'Simple' regression transformer

How do I make a ‘generic’ transformer model for guessing a point in the middle of a sequence? More specifically:

assume I have a sequence of 2N+1 vectors. Masking the middle vector, I would like to train a model to predict it, using the context vectors on both sides (so, 2N context vectors in total).

This seems like a pretty straightforward thing to do with transformers, but when I try to get into the documentation, it seems all the examples are assuming classification of individual vectors?

I apologize if this is already covered in some tutorial, I couldn’t find a likely one when I searched.

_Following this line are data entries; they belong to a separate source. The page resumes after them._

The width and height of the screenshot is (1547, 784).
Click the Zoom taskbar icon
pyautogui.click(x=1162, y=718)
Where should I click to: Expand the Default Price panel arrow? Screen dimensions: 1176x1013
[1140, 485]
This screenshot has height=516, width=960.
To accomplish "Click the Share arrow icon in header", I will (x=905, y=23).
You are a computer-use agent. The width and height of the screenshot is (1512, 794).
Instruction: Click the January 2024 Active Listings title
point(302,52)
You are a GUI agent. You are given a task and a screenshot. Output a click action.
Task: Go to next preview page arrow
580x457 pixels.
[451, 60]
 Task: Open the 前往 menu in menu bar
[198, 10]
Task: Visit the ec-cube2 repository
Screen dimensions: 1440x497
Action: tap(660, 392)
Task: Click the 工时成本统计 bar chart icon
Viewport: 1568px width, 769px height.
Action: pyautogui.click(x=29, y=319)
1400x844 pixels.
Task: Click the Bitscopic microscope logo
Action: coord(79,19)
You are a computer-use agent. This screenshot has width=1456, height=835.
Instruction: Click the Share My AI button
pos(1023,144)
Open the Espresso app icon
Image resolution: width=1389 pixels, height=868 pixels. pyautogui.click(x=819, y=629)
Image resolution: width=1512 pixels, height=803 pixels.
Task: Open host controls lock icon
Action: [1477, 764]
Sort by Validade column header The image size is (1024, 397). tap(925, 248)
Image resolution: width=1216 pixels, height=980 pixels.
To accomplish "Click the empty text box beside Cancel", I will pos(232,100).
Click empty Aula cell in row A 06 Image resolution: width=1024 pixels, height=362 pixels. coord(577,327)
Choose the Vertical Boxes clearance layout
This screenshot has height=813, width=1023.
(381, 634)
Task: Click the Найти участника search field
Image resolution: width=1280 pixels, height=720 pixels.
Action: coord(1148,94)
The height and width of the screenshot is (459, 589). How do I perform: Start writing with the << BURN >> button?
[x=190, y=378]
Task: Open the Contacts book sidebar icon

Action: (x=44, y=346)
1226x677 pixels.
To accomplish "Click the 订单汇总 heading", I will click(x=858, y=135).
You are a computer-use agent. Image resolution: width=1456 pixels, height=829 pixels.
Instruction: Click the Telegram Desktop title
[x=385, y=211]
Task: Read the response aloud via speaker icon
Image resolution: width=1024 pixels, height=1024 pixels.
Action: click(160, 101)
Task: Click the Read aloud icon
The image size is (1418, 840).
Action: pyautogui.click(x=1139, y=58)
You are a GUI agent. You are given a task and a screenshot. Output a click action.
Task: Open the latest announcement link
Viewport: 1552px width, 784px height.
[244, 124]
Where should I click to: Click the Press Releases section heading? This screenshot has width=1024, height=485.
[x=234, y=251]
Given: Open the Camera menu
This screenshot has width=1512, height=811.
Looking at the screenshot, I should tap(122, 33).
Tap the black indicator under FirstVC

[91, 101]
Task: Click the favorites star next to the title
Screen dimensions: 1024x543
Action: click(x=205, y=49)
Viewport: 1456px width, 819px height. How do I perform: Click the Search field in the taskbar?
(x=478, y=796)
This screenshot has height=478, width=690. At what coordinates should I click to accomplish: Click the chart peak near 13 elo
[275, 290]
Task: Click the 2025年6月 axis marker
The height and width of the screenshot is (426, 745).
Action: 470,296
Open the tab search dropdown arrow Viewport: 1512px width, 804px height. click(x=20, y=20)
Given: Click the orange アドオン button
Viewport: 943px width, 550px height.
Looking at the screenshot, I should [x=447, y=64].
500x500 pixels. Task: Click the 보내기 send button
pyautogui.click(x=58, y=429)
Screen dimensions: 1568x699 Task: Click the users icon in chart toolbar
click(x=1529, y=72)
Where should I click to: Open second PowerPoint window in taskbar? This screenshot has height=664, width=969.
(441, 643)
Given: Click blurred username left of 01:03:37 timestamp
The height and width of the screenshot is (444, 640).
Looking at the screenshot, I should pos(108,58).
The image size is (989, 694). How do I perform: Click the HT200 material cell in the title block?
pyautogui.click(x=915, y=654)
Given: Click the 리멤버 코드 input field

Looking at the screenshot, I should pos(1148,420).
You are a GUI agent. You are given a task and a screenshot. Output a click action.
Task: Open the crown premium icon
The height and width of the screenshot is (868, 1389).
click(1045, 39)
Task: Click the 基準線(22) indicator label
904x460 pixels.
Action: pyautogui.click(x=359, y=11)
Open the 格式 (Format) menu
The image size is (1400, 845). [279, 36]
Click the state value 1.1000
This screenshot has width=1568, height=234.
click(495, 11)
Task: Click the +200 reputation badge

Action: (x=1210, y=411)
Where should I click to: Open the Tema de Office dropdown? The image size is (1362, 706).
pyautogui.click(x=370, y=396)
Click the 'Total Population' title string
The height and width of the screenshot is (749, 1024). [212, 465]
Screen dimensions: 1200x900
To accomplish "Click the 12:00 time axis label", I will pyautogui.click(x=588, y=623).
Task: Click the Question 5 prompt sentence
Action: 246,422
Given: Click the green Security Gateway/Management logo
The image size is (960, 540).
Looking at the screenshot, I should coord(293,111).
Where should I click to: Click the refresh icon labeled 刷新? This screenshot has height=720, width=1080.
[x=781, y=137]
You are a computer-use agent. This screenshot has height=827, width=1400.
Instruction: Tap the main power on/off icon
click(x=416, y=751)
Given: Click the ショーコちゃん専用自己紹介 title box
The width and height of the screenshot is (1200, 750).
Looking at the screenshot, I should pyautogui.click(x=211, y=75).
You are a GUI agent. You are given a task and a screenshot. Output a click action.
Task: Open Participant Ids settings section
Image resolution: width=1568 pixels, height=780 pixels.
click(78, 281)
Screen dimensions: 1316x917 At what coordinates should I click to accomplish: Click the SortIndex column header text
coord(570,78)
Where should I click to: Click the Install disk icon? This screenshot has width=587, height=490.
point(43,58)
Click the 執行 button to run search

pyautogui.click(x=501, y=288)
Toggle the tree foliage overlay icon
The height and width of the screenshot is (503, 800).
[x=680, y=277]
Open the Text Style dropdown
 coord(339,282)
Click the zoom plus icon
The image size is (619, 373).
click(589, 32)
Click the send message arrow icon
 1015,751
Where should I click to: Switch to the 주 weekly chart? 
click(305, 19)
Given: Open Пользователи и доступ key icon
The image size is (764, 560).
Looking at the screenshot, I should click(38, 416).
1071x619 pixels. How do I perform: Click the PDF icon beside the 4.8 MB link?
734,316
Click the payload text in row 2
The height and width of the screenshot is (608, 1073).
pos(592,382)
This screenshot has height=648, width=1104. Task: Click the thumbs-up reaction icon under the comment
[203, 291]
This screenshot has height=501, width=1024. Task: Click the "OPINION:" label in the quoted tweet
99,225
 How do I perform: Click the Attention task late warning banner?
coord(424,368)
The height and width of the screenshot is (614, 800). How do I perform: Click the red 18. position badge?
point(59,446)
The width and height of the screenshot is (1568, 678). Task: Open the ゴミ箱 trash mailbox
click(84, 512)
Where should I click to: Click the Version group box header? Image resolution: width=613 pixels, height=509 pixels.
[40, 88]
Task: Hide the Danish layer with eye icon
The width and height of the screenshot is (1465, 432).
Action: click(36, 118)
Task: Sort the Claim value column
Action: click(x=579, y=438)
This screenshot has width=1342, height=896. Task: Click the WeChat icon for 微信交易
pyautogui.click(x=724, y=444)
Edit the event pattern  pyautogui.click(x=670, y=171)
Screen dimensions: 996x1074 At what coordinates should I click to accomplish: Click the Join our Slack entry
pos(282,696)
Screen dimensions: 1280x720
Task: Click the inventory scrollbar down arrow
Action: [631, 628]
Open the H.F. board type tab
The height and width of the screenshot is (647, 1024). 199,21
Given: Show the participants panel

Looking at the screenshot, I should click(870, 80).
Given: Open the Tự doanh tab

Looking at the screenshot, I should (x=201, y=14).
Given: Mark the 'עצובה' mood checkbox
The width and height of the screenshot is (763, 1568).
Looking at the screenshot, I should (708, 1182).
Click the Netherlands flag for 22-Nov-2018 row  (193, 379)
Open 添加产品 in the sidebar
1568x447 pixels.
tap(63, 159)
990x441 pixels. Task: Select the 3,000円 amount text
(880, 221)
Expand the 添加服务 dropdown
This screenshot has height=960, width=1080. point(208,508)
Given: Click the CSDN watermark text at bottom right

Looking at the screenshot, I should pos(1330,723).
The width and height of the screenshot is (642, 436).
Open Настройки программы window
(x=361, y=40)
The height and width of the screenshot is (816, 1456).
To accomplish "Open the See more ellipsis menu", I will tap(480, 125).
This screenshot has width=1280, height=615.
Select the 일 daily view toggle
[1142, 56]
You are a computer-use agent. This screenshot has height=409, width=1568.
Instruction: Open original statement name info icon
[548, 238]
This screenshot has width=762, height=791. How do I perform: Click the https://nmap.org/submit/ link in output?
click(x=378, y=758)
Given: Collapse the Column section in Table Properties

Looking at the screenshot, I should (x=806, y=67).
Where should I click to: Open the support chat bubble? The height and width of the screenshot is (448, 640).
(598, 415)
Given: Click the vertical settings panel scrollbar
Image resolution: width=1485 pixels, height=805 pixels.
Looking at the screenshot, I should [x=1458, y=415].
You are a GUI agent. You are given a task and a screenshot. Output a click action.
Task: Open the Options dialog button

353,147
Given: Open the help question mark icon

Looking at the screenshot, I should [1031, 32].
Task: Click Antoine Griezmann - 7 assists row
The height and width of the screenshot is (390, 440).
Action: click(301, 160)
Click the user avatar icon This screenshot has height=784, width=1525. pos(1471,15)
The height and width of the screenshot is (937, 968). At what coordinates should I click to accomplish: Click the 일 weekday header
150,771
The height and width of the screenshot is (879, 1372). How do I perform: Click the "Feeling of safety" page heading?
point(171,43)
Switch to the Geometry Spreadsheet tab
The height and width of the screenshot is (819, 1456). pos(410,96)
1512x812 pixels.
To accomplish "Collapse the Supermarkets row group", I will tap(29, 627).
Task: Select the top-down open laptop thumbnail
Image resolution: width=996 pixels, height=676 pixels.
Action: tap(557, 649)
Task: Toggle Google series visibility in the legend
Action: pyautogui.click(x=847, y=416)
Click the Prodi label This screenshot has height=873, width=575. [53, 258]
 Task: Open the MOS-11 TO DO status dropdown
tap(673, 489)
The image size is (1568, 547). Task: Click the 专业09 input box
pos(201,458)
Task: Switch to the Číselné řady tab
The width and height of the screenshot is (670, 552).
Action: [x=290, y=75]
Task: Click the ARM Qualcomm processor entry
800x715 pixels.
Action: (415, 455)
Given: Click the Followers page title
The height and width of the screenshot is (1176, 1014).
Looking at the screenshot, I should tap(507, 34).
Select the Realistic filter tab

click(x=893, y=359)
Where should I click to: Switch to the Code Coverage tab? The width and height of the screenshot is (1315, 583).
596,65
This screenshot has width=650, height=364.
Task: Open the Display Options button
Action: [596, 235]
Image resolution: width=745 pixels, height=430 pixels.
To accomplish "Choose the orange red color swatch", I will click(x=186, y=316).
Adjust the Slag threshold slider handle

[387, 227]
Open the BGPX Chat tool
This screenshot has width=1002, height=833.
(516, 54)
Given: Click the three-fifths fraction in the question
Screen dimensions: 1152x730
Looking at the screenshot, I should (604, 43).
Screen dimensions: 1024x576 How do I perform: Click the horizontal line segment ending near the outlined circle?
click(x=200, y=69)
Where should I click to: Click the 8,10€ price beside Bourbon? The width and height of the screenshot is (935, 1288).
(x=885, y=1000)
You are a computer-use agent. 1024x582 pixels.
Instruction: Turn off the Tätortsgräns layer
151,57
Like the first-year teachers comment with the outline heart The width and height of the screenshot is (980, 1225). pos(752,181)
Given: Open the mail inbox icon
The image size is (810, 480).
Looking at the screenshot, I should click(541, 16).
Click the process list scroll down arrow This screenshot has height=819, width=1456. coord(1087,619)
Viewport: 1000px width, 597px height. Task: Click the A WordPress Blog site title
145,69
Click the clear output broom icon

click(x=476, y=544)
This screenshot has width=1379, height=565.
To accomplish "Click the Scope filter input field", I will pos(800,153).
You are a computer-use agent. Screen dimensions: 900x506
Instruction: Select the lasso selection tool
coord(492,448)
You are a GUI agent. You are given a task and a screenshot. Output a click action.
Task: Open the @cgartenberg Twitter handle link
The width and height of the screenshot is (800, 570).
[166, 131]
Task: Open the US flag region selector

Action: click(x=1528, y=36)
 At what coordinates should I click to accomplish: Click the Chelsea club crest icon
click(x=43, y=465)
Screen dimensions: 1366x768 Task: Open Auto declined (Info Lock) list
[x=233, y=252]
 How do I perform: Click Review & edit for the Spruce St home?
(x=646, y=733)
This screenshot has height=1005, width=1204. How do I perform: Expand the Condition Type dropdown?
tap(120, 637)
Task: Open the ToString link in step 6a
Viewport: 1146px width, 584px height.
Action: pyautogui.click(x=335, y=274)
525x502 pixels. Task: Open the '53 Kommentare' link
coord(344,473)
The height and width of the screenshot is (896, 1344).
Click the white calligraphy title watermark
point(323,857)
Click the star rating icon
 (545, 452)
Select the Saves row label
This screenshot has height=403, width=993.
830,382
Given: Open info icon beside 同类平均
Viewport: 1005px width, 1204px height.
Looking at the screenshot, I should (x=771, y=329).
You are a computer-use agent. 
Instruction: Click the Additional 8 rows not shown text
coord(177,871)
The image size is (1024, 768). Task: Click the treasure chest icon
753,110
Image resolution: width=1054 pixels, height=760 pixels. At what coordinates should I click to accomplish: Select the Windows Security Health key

Not sure If I understand the question correctly, but if you want to do regression/classification, what you usually have to do is add a layer on top of Bert (Dense layer, for example, in Tensorflow). Then you train the model (either only the dense layer or both the Dense layer and the BERT). Make sure you don’t add activation function in the dense layer bcs u need regression.

I want the target to be the masked vector in the input. I suspect I will have to retrain the model from scratch (the input vectors have nothing in common with words).

so, your suggestion is to add a fully connected layer on top of a BERT model, with the same output dimension as the dimensionality of my input vectors? I was hoping I could use the fact that my task here is exactly one of the subtasks that BERT is trained with anyway?

Well, the way that predicting masked tokens works is feeding the bert embedding to a neural network which outputs probabilities over all the words in the corpus (a classical softmax). After the training that last neural net is dropped from the model (as far as I know) and only the layers before that remain.

So, in your case, you should add a fully connected layer with an output of dimension that is the dimension of your input vectors (as you said) and you can apply some loss (MSE, for example, depending on your vectors). The input may be the concatenation of your left and right vectors. This is my first thought, there may be a more appropriate solution.

Anyway, you don’t have to retrain BERT from scratch. You have to train the regression head on top of it that you are going to create.